◆ PROBLEM TO SOLVE: Wherever a line of the records contains "agent", copy that line.

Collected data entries
· · · · ·

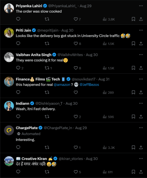
Task: Open more options menu on ChargePlate's tweet
Action: pyautogui.click(x=141, y=128)
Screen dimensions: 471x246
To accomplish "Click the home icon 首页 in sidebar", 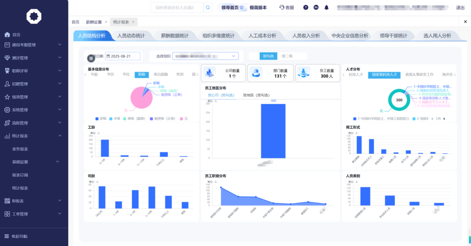I will coord(7,35).
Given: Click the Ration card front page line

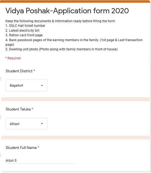Looking at the screenshot, I should [x=24, y=35].
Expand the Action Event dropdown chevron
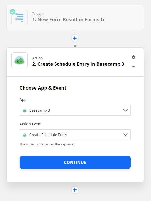The height and width of the screenshot is (201, 151). tap(126, 135)
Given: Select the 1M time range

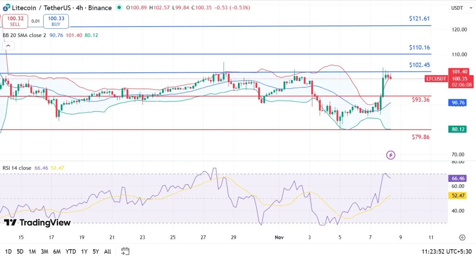Looking at the screenshot, I should point(32,252).
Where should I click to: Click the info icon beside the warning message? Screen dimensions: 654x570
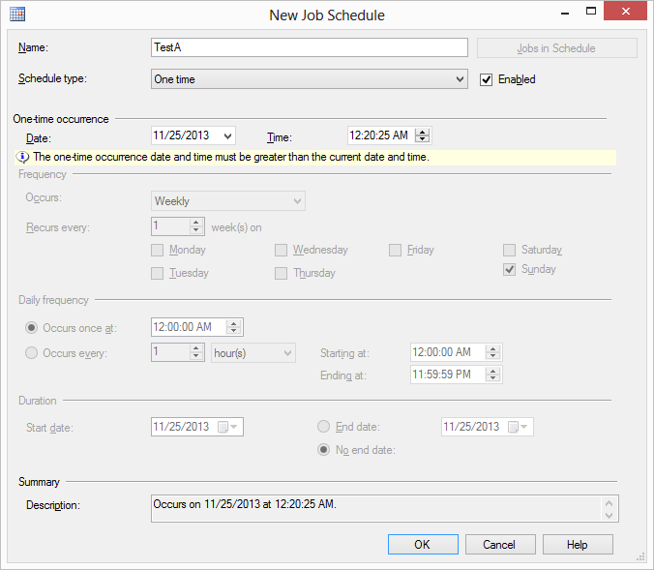23,157
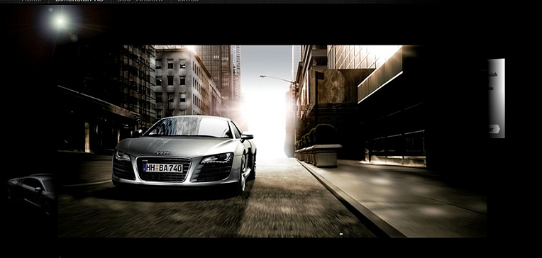542x258 pixels.
Task: Click the car's side mirror on right
Action: [x=247, y=137]

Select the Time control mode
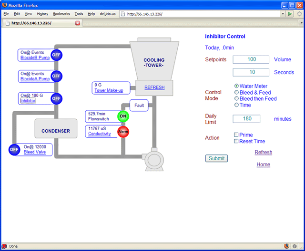point(237,105)
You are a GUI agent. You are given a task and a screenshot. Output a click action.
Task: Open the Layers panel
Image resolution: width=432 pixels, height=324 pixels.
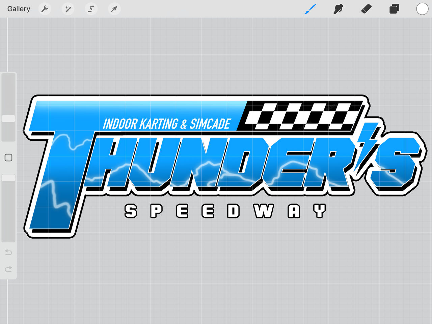(x=394, y=9)
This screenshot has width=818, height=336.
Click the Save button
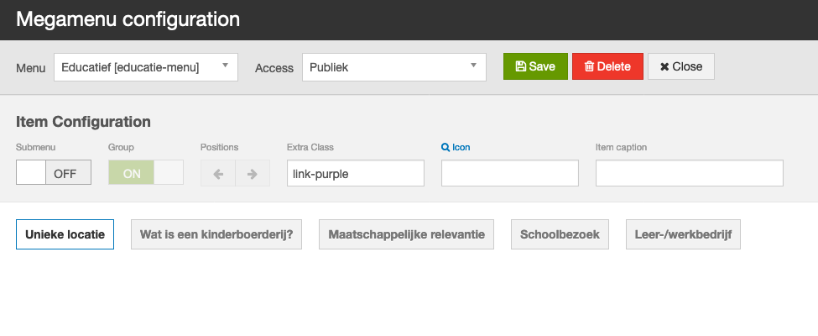pos(535,66)
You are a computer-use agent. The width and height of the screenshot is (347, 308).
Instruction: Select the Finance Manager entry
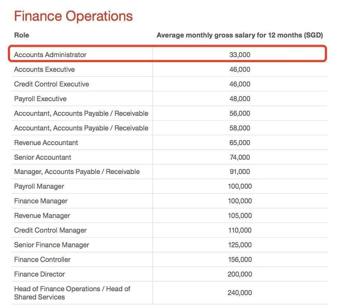tap(41, 201)
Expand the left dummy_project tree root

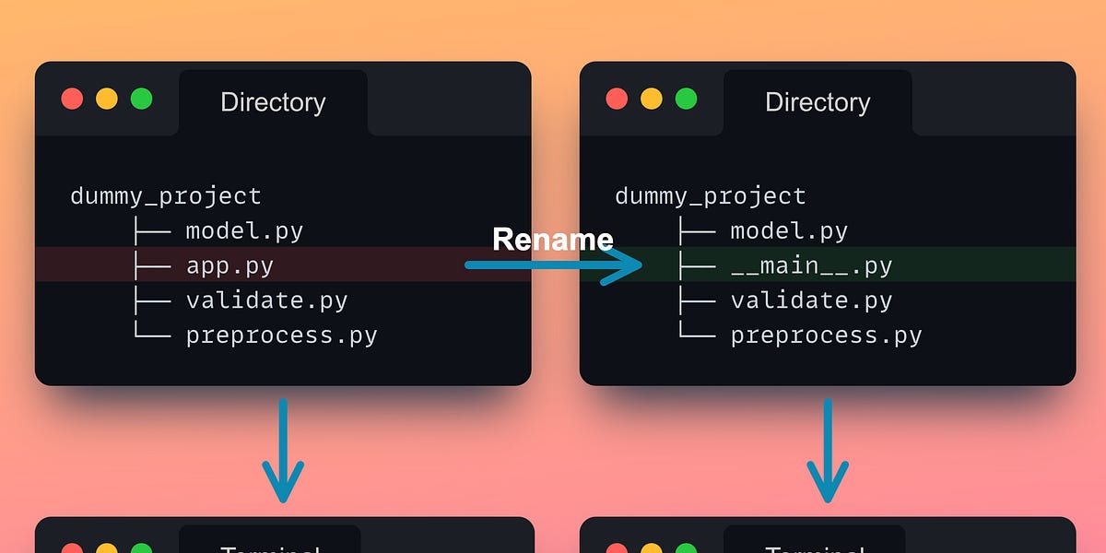click(x=166, y=195)
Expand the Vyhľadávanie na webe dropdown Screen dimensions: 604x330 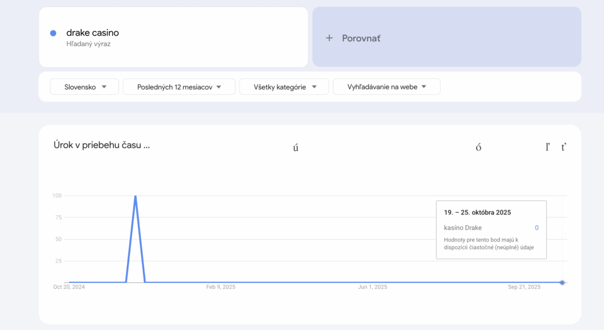point(386,87)
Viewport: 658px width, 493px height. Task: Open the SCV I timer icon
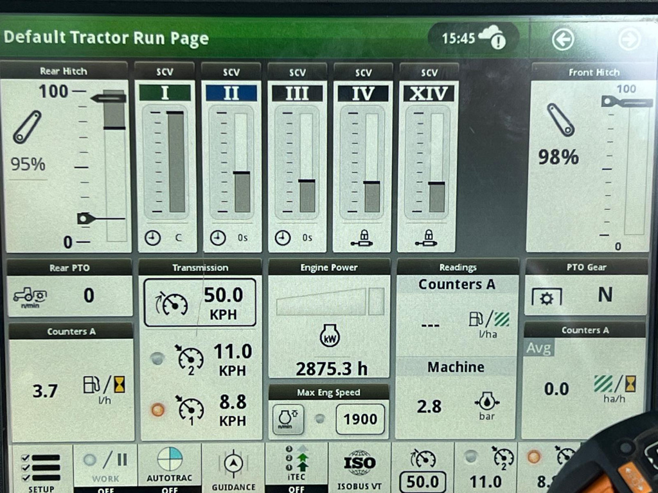(152, 238)
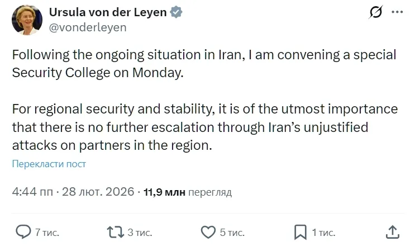Click the timestamp 4:44 пп · 28 лют. 2026
Viewport: 410px width, 246px height.
73,192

· · · · ·

◆ WORKED SOLUTION:
You are a GUI agent. You are given a task and a screenshot. Output a click action.
You are a computer-use agent. The width and height of the screenshot is (347, 308).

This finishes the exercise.